Si nombre de ces quartiers ont été progressivement abandonnés et restent encore souvent mal-perçus (voir notre article du 1er juin), ils ne manquent toutefois pas d’atouts à l’heure de la lutte contre l’étalement urbain – pour peu qu’on puisse leur redonner du lustre. "Les gares disposent souvent d’un foncier important et d’un patrimoine immobilier sous-utilisé", souligne ainsi Dominique Consille. Pour favoriser leur renaissance, elle relève que l’ANCT, Villes de France et le groupe SNCF ont décidé de joindre leurs forces, signant lors du dernier salon des maires "une charte qui prévoit notamment que les villes lauréates du programme Action cœur de ville pourront bénéficier d’un interlocuteur ressource" pour les accompagner dans la conduite de leurs projets. À en croire le témoignage de Gilles Dupin, maire de Balbigny (Loire), faisant part des "très grandes difficultés" qu’il rencontre pour "récupérer des délaissés de la SNCF" – "c’est très très très long", déplore-t-il, observant que "le sous-préfet ne voit pas beaucoup de solution non plus" –, l’aide ne sera pas superflue.

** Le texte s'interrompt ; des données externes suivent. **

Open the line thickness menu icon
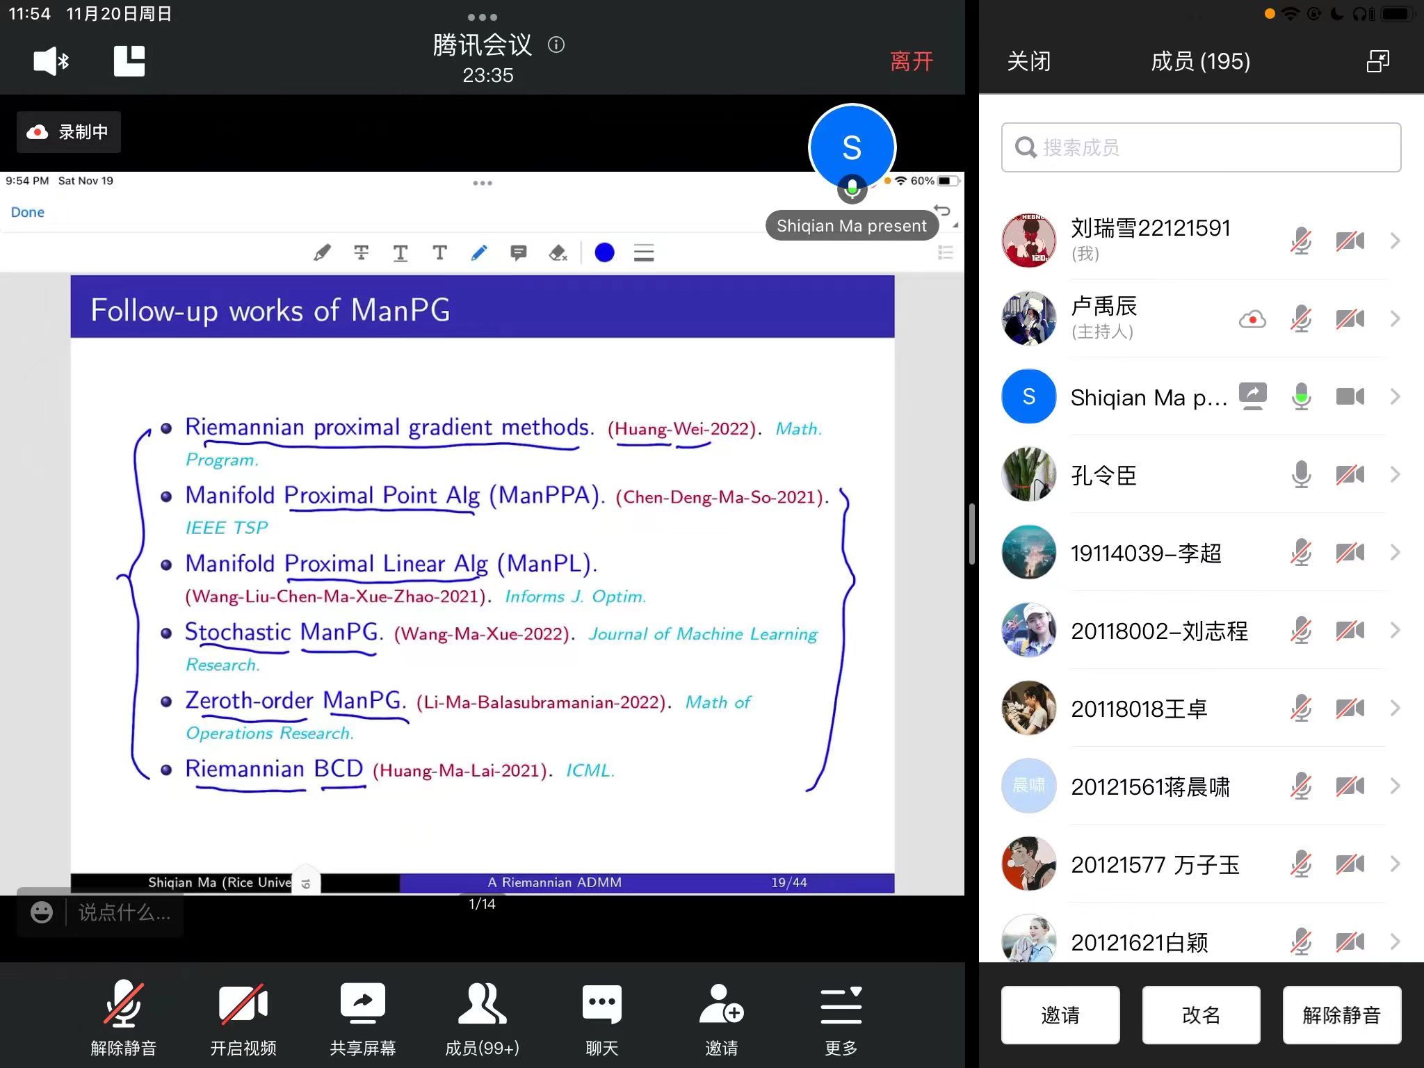The image size is (1424, 1068). click(x=644, y=253)
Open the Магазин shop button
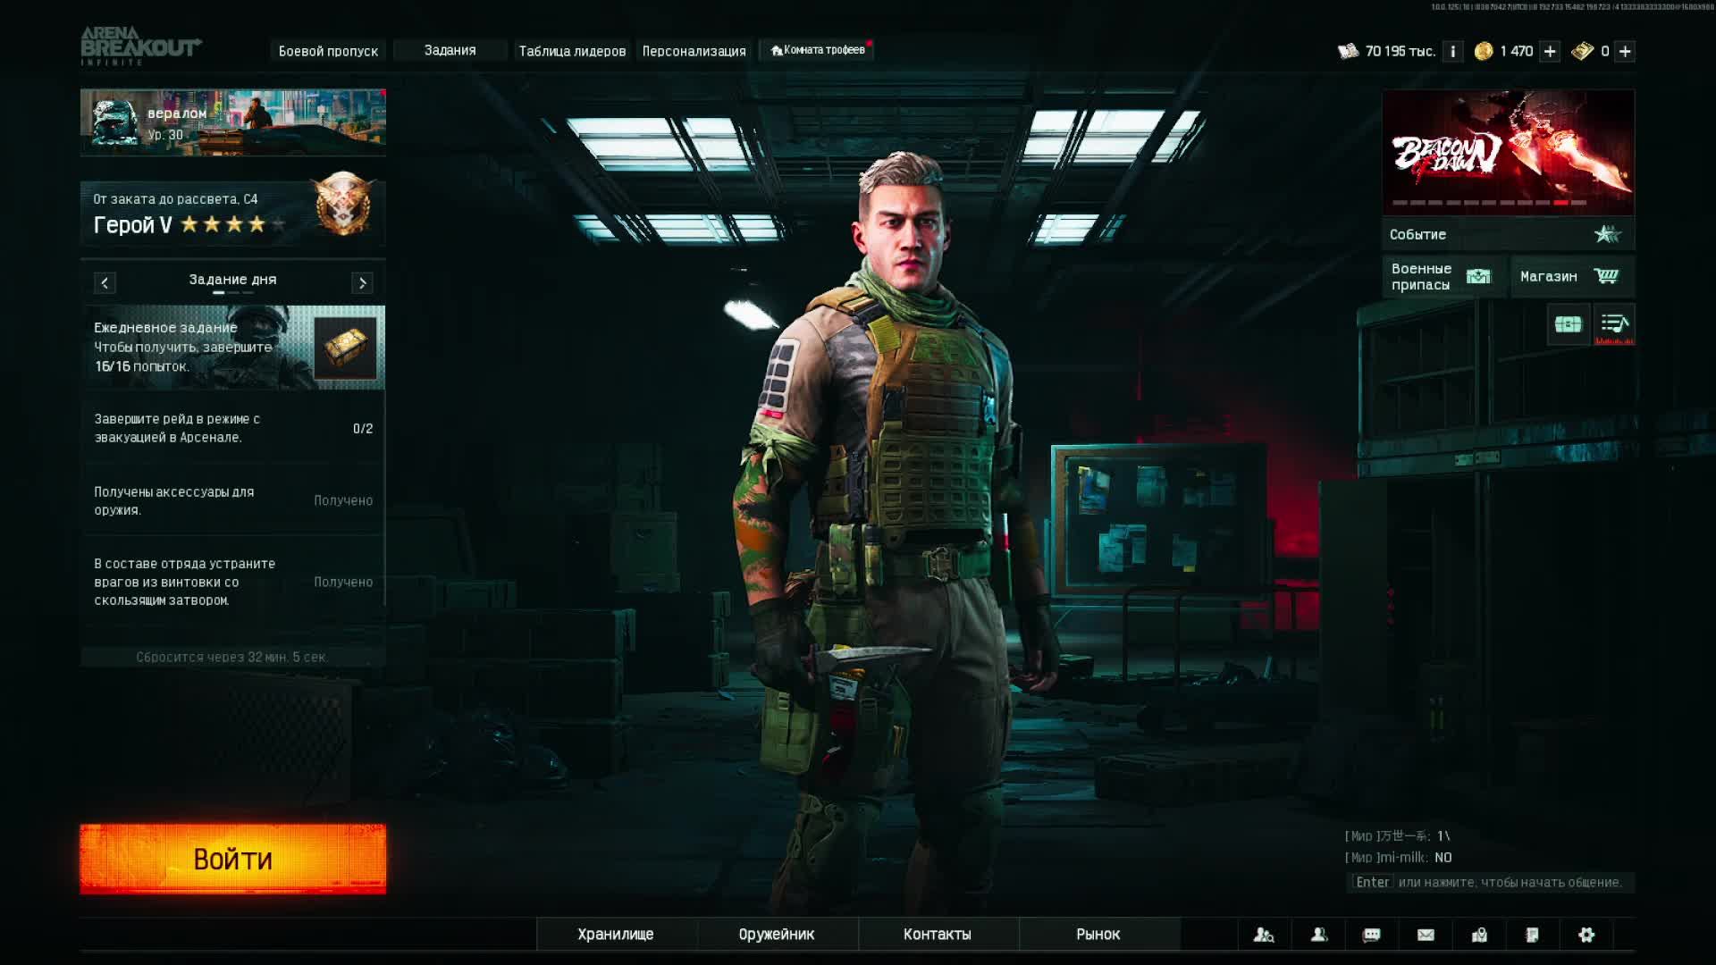The height and width of the screenshot is (965, 1716). 1570,276
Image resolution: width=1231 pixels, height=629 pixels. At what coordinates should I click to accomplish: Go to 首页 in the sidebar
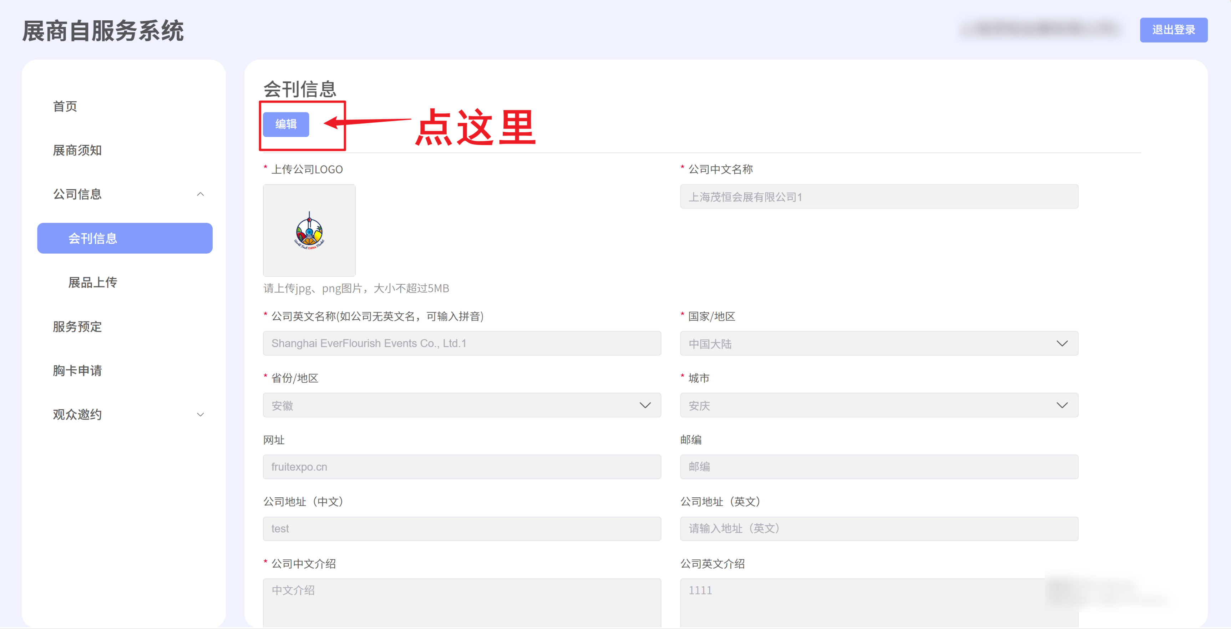(x=65, y=106)
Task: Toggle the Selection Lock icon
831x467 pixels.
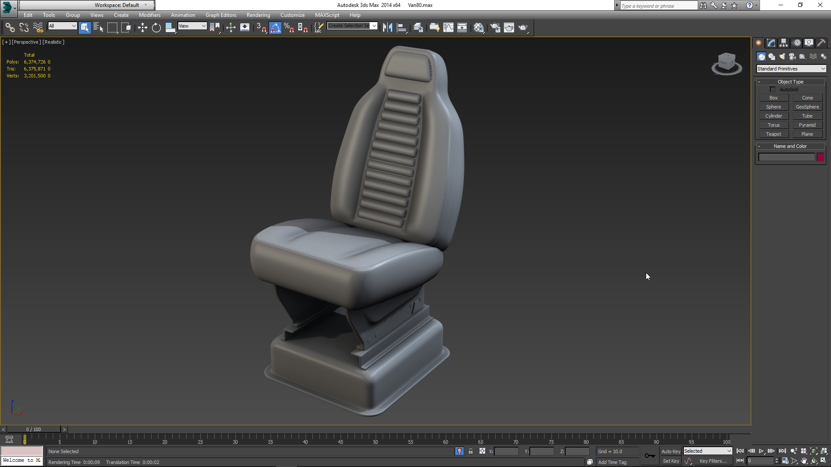Action: (x=470, y=451)
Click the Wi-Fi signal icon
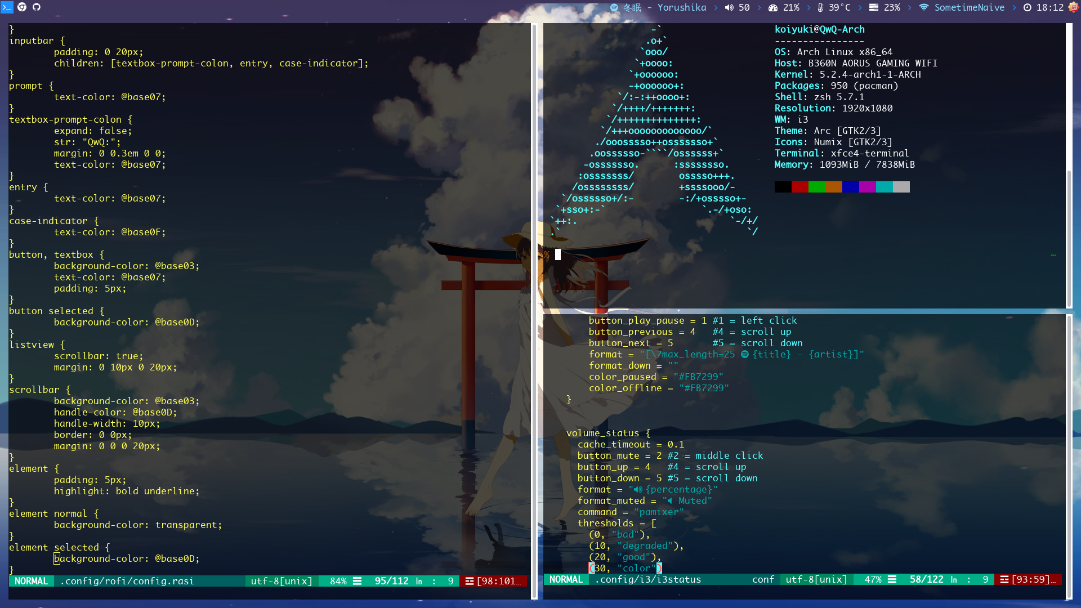The image size is (1081, 608). click(x=924, y=7)
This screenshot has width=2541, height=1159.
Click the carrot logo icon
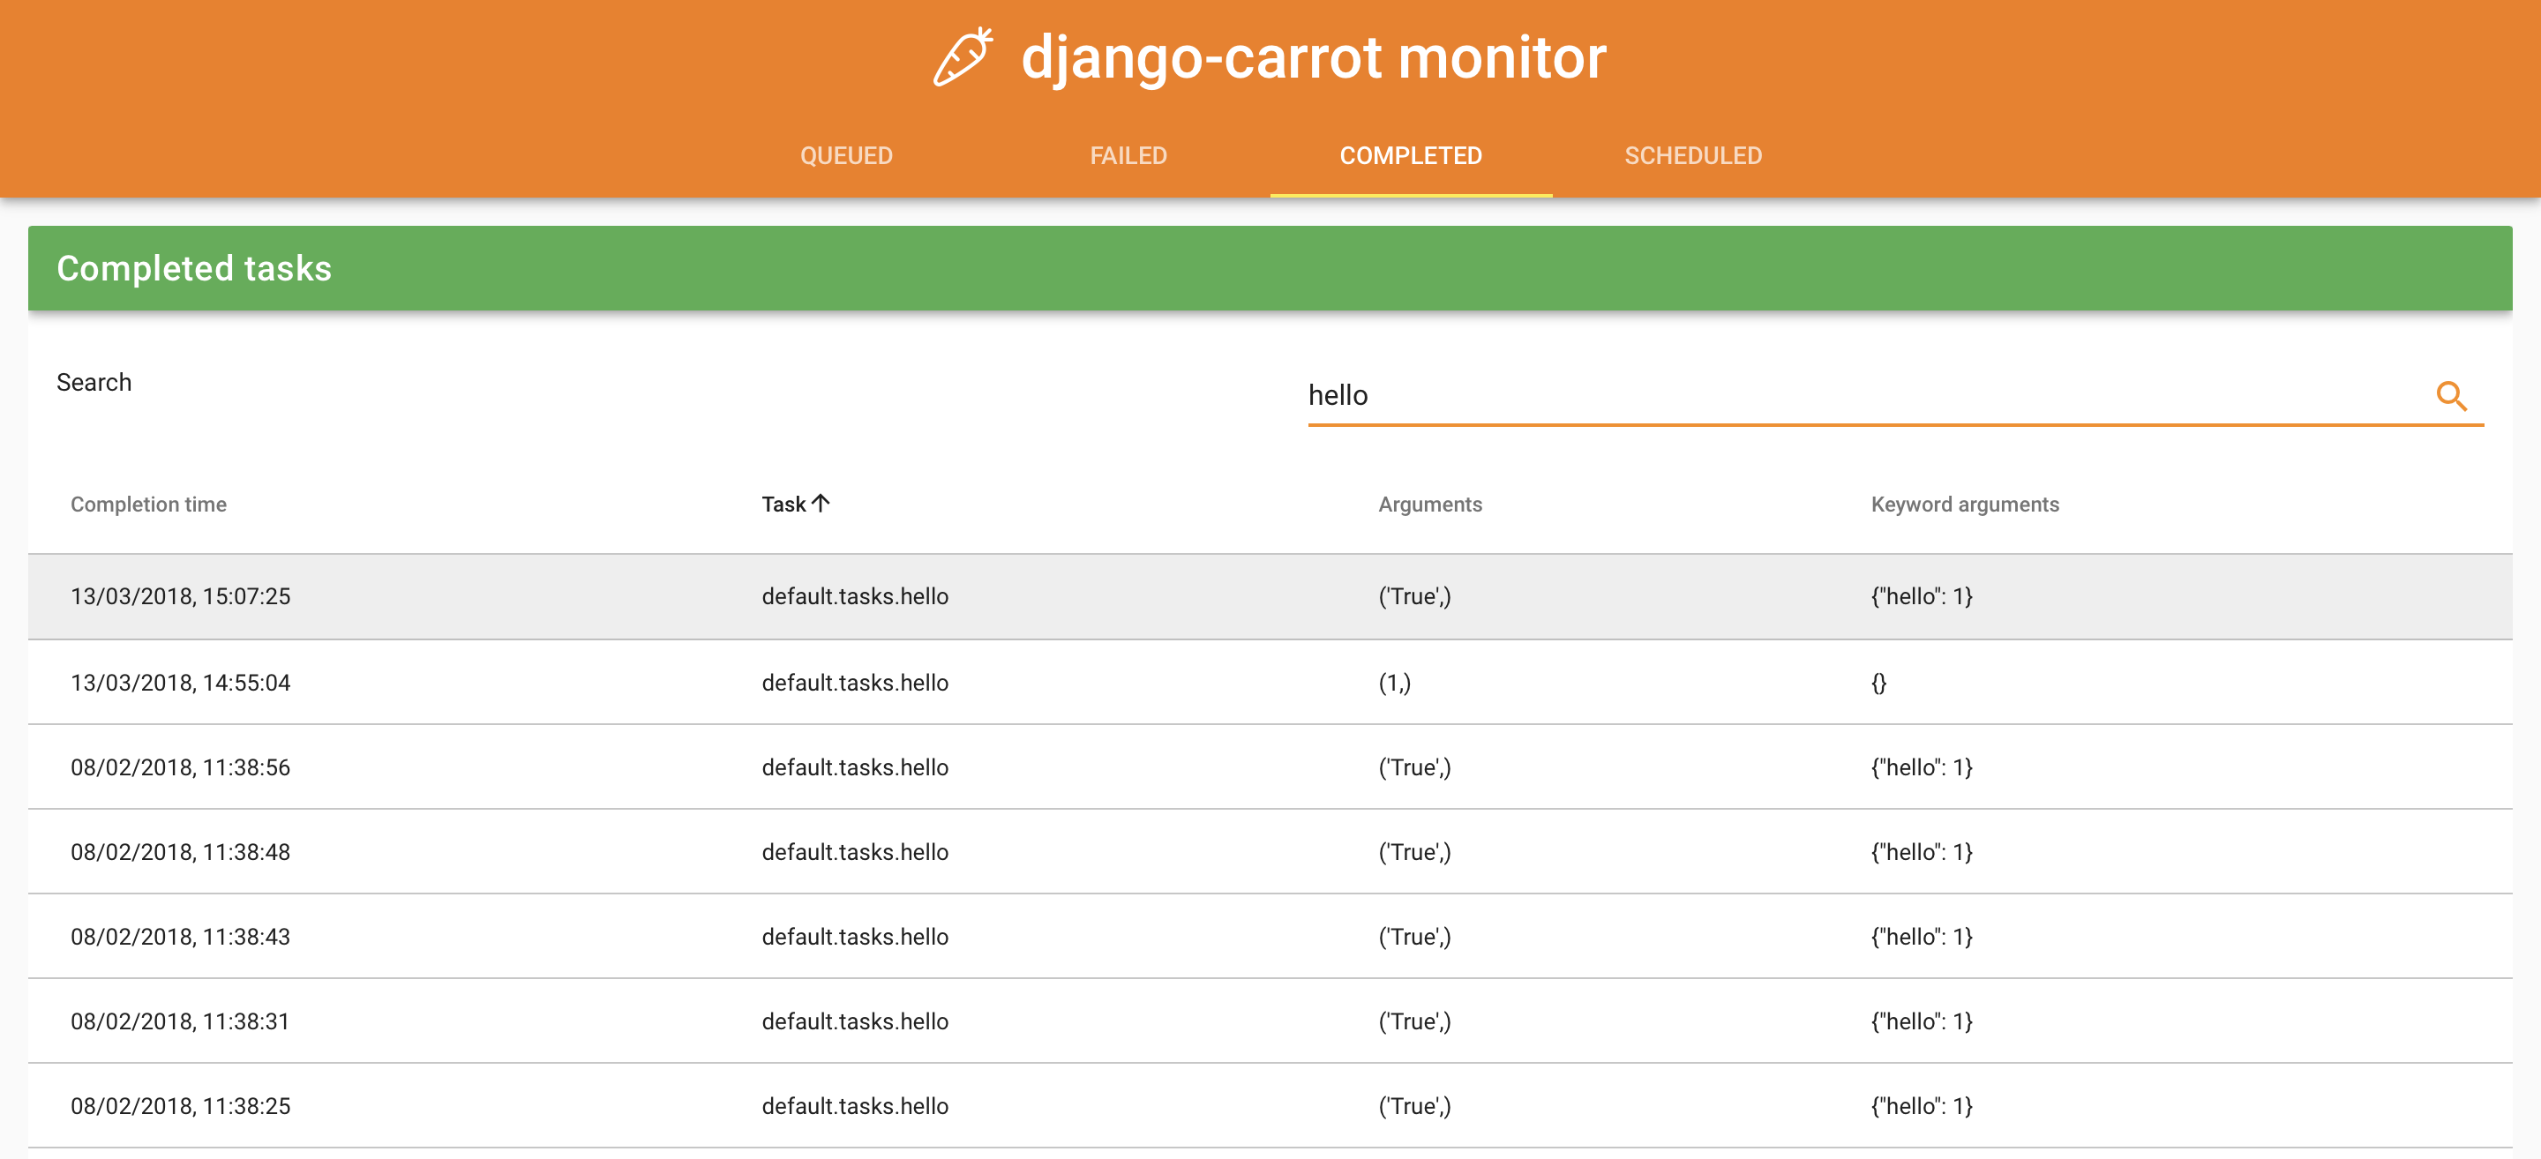pyautogui.click(x=963, y=57)
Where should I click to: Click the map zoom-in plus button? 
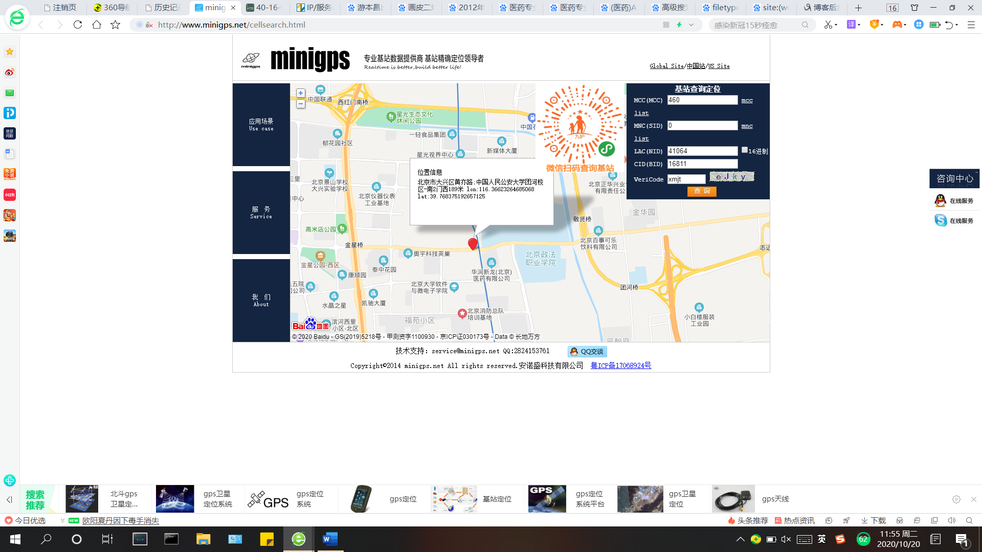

Ces mêmes "villes ACV" peuvent également recourir au dispositif "Site-pilote quartier de gare" qu’est en train de déployer la Banque des Territoires (la première convention a été signée avec Libourne, ville qui pourrait être prochainement imitée par Bastia, Bourgoin-Jallieu, Carpentras, Colmar, Creil, Grasse, Lisieux, Périgueux, Poitiers, Saint-Brieuc ou encore Saint-Omer). "C’est un dispositif qui vise à accompagner des projets complexes", avertit Guillemette Pincent. L’experte ajoute que la Banque des Territoires est également en train de conclure "une convention de partenariat avec SNCF Immobilier pour faciliter la requalification des emprises foncières et bâties mutables et non utilisées par SNCF Immobilier pour débloquer les projets, en cofinançant des études en amont – jusqu’à 200.000 euros par site". De multiples dispositifs qui montrent à quel point la gare est revenue au centre de l’attention : "On a sous-estimé pendant de trop nombreuses années leur rôle", conclut Christian Béraud.